*** Extracted text Section Begins ***
Newly emboldened attorneys general across the United States — including in Illinois, Missouri, Nebraska, New Jersey and New York — have begun to take an aggressive stance toward investigating sex abuse by Catholic clergy, examining whether church officials covered up malfeasance, issuing subpoenas for documents and convening special task forces.
The largest health insurance company in Tennessee will stop covering OxyContin prescriptions next year as part of sweeping policy changes intended to combat opioid addiction and make pain pills less valuable on the black market.
Thirty-seven people died of overdoses involving fentanyl and related synthetic opioids in Alaska in 2017. In 2016, there were eight fentanyl-related deaths.
The California agency that fights wildfires says it’s about to exceed its budget and needs $234 million more. Fire season generally picks up in fall, when winds and high temperatures can combine with dried-out forest and grasslands to create dangerous conditions.
The Mississippi governor and lieutenant governor, both Republicans, say they will support teacher pay raises in the 2019 legislative session, months before state elections. The Mississippi Department of Education says teachers made an average of $44,659 in the 2016-2017 school year.
*** Extracted text Section Ends ***
*** Given records Section Begins ***
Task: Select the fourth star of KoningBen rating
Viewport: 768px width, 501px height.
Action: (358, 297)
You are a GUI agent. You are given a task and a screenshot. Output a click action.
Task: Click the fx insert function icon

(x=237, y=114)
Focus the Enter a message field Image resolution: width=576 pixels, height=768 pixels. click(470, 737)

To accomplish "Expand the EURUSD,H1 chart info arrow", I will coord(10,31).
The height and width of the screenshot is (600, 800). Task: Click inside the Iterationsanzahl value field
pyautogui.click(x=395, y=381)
*** Given records Section Ends ***
*** Given records Section Begins ***
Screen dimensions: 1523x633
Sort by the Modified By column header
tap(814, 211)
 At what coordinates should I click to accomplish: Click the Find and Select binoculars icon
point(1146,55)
*** Given records Section Ends ***
▶ [Activity]
Extend the state news briefs with new text that begins right after the item on Mississippi teacher pay raises.

▶ [Result of the task]
Atlanta Mayor Keisha Lance Bottoms, a Democrat, signed an executive order for transferring all remaining U.S. Immigration and Customs Enforcement detainees out of the city jail and declaring that Atlanta will no longer hold anyone for the federal agency.
Arkansas officials say the website that people on the state’s expanded Medicaid program use to report work activities under a new requirement to keep their coverage is experiencing “sporadic” issues.
Gov. Charlie Baker, a Republican, unveiled a legislative proposal that would expand the criteria for ordering bail in the wake of high-profile crimes allegedly committed by defendants who had been released on bail. The legislation would make it easier for prosecutors to seek a hearing to determine if criminal defendants pose a danger to the public.
Navajo leaders say voter rolls in San Juan County, Utah, list about 1 of every 4 tribal members in the wrong political boundaries — meaning they might receive incorrect ballots — despite the court-ordered redrawing of the boundaries that is intended to end political domination of largely Republican whites over Democratic American Indians there.
The Nevada program will allow students who grew up in foster care to register for tuition credit without paying certain fees, similar to the waiver available to members of the state National Guard. Nevada is the 29th state to provide tuition assistance for foster youth.
Cashiers account for more than 76,000 workers in and around Washington, D.C. — more than the region’s total number of surgeons, chief executives, lawyers and computer systems managers. Over time, all of those point-of-sale jobs could be outsourced to technology.
Current and former employees of a New Mexico prison have reached a $2.5 million settlement with the state to resolve allegations of sexual harassment and discrimination.